(Stored data)
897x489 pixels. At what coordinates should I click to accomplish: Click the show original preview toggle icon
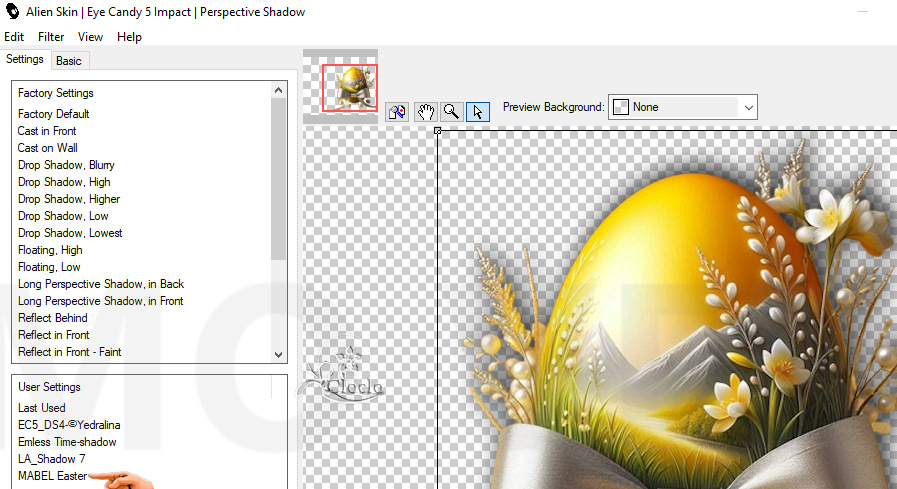click(x=398, y=112)
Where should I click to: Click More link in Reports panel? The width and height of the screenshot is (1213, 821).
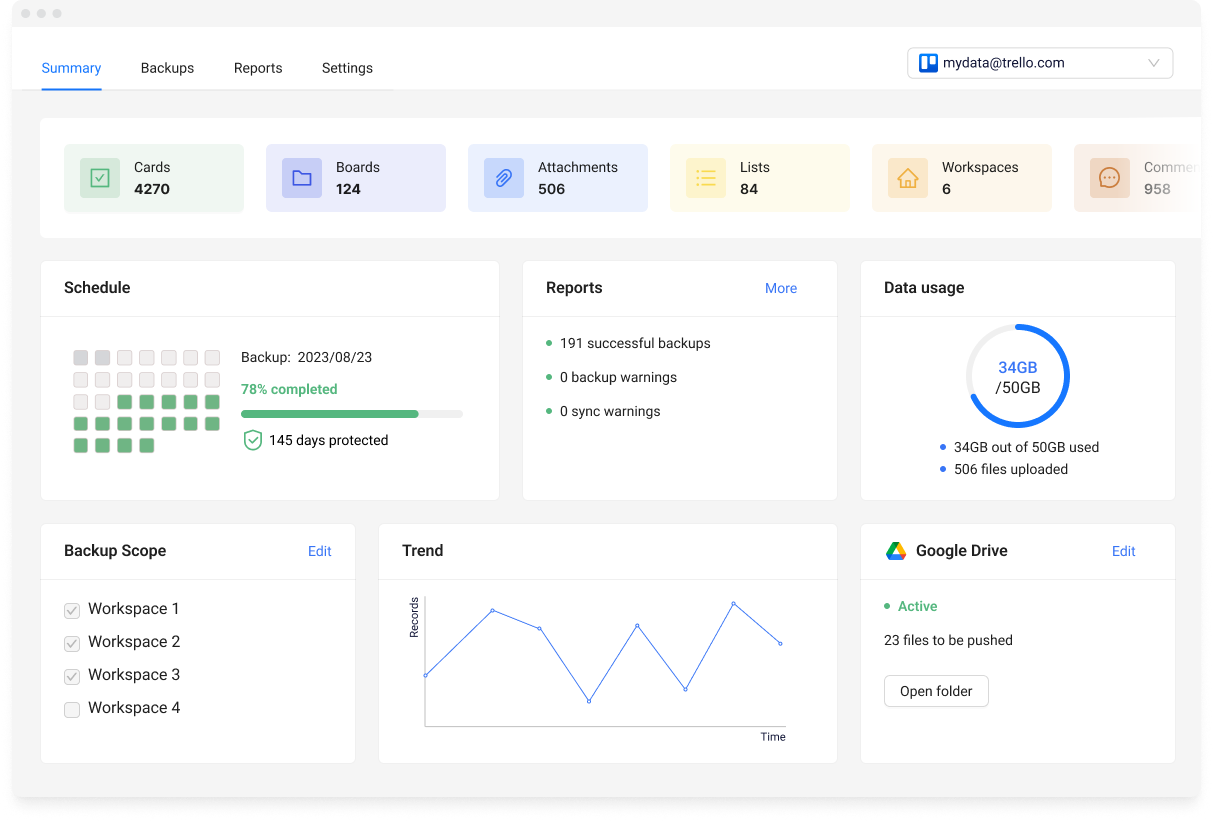pyautogui.click(x=780, y=288)
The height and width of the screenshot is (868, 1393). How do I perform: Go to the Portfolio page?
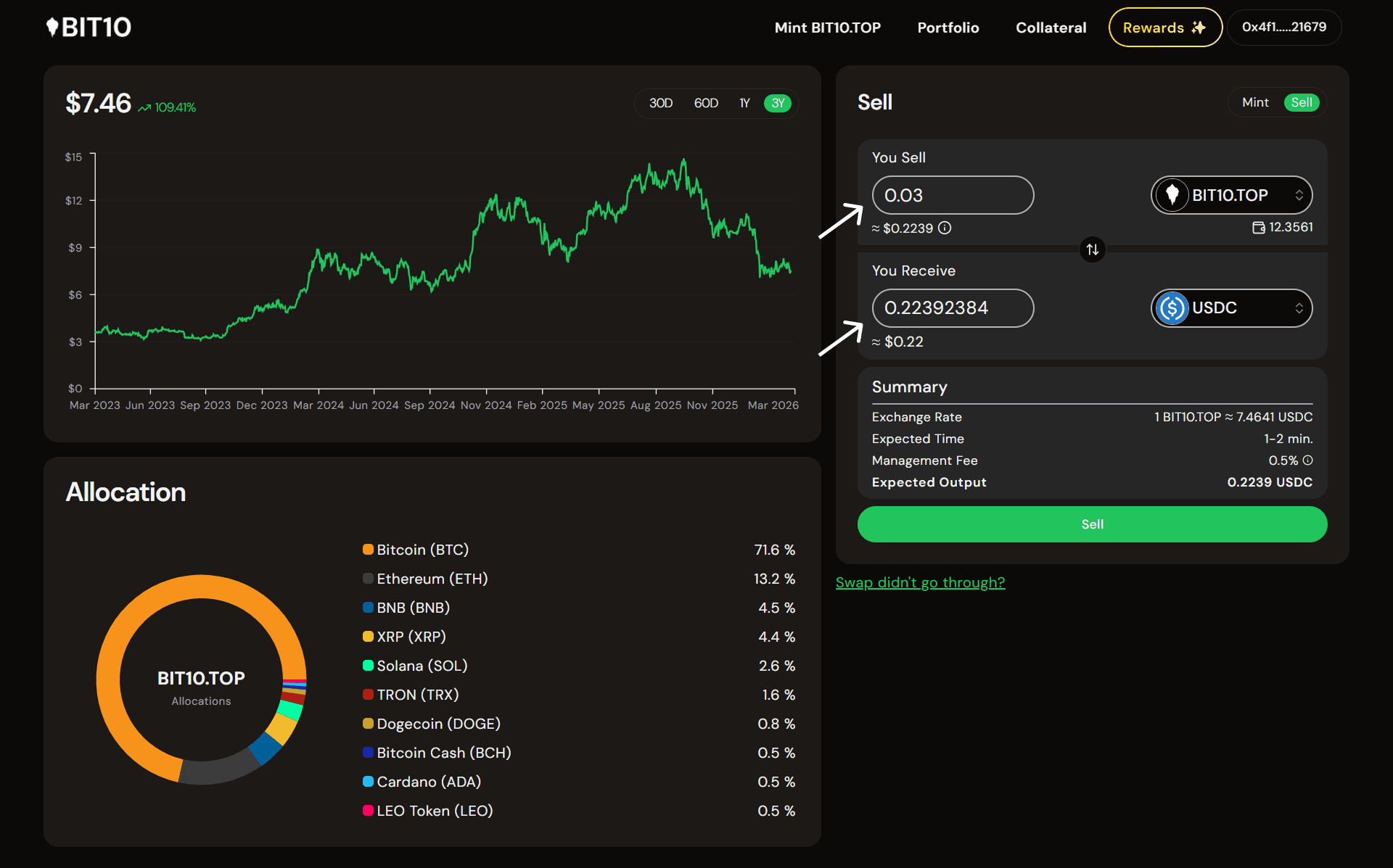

## Exercise instructions
Retype the entries above word for word, minus any images.

## Task output
897x489 pixels. At what coordinates should I click to accomplish: Click the show original preview toggle icon
click(x=398, y=112)
Where should I click to: Click More link in Reports panel? The width and height of the screenshot is (1213, 821).
pyautogui.click(x=780, y=288)
The height and width of the screenshot is (868, 1393). How do I perform: Go to the Portfolio page?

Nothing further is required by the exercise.